Logo no início da sessão, ao apresentar as correspondências recebidas, foi lida a representação criminal [pelo primeiro secretário da Mesa Diretora Samuel Pereira (PR), contra os autores dos pedidos de impeachment, Pablo, Lion e Elias, protocolada no Ministério Público. O documento, assinado pelo advogado Wilder Gonçalves em defesa do prefeito municipal, enfatiza que Paulo Piau é pessoa idônea, conceituada, e conhecido por todos em Uberaba pelo cargo que exerce como prefeito. “O quinto pedido de abertura de investigação por Comissão Processante e cassação de mandato, contendo denúncia de crimes nunca praticados pelo representante, onde alegam que Piau, utilizando-se do cargo de prefeito, desviou 20% da primeira parcela do valor de R$25 milhões, oriundos do Governo Federal através do Ministério da Saúde, além de usar um recurso federal de forma inidônea e “praticar, contra expressa disposição de lei, ato de sua competência ou omitir-se na sua prática””, diz a representação, que relata ainda que pode-se verificar “pelas próprias acusações inverídicas, falaciosas e de cunho ofensivo à honra e integridade moral de Piau, os representados se confundem ao relator o ocorrido, desprovido de precisão e verdade”.

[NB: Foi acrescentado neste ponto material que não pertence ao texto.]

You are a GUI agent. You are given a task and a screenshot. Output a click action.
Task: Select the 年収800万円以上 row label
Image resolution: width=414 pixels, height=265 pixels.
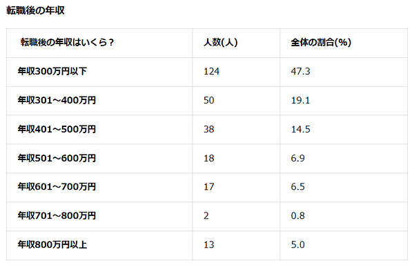pos(52,245)
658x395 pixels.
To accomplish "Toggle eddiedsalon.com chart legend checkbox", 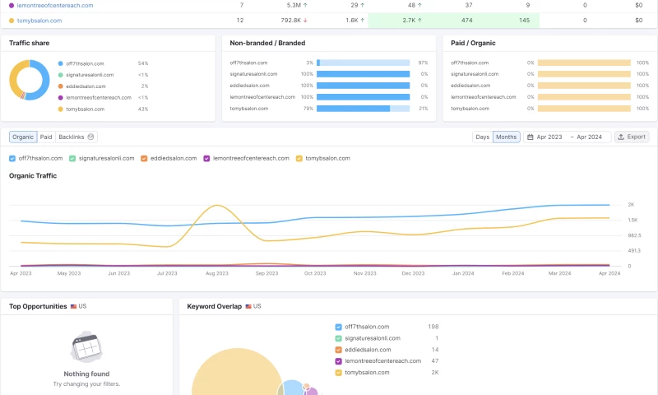I will tap(144, 158).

Após a apresentação de Samuel, o presidente da Câmara, Ismar Vicente dos Santos – Marão (PSD), realizou a leitura de documento assinado pelo Legislativo, no qual destacou que o não recebimento da denúncia está fundamentado na ausência de provas constantes da peça, bem como na apresentação de toda a documentação, tanto por parte do Ipserv, quanto da Secretaria de Saúde, que esclarecem todos os apontamentos feitos pelos denunciantes, ocasionando assim a perda do objeto de ambas as peças acusatórias. “Afim de se evitar o “denuncismo inconsequente”, cujo fim é de impossibilitar o uso das instituições com a finalidade meramente política, a presente denúncia não é possível de ser admitida, cuja decisão está corroborada pelos demais vereadores, à exceção de Kaká Carneiro (PR) e Thiago Mariscal (MDB).

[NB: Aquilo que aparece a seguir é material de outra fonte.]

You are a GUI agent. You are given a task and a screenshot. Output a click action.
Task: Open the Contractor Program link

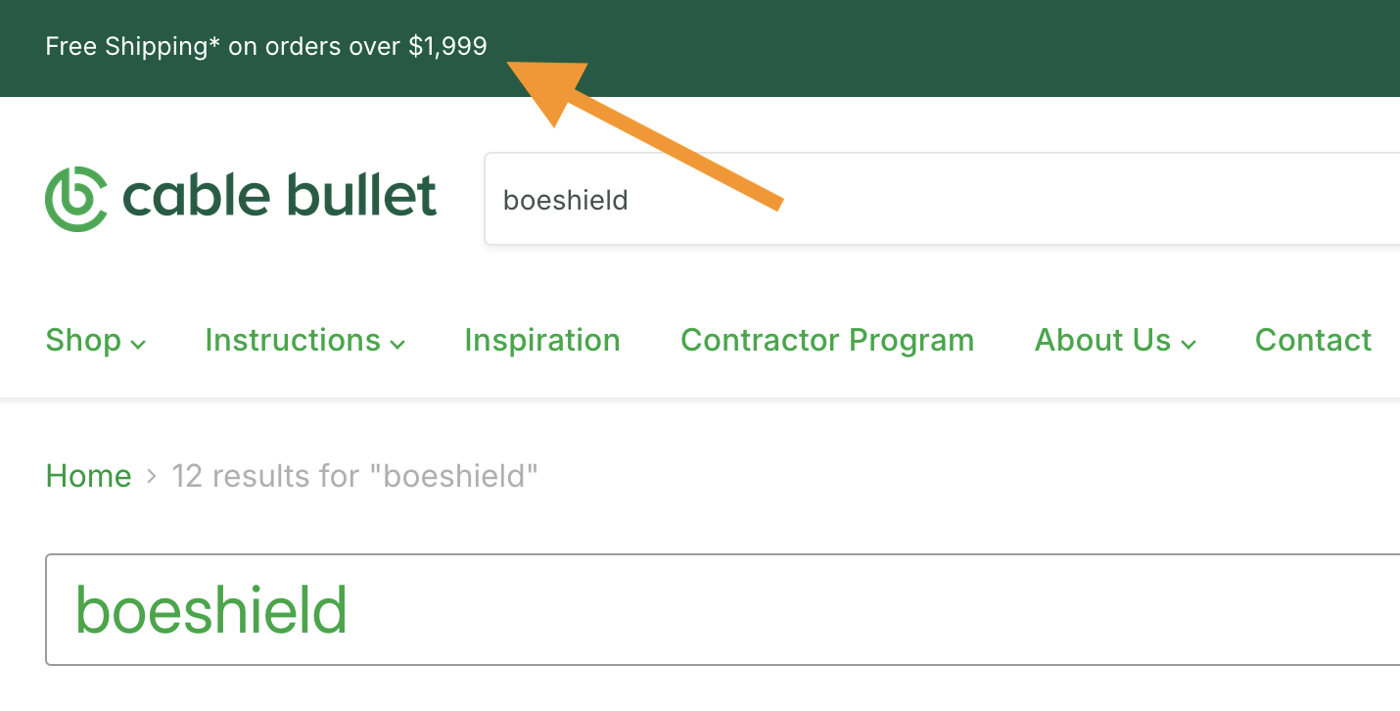[827, 341]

Segundo Marão, pode-se verificar que ambas as denúncias foram apresentadas sem a regular indicação das provas que as embasavam, violando a legislação federal e municipal que norteia o processo de cassação de mandato eletivo. “O que nulifica o início do procedimento, motivo pelo qual evidenciada a inépcia da denúncia, deixo de recebê-la. Caso os denunciantes assim o queiram, estou disponibilizando toda a documentação diligenciada pelo Ipserv, bem como pela Secretaria de Saúde para que, através da formalização do pedido junto à secretaria desta Casa de Leis, possam retirar as cópias dos referidos documentos e, consequentemente, tomarem as providências que entenderem ser necessárias”, ressaltou.

Os três pedidos de impeachment do prefeito Paulo Piau, anteriormente rejeitados pelo Legislativo, eram de autoria do advogado Vicente Araújo Neto.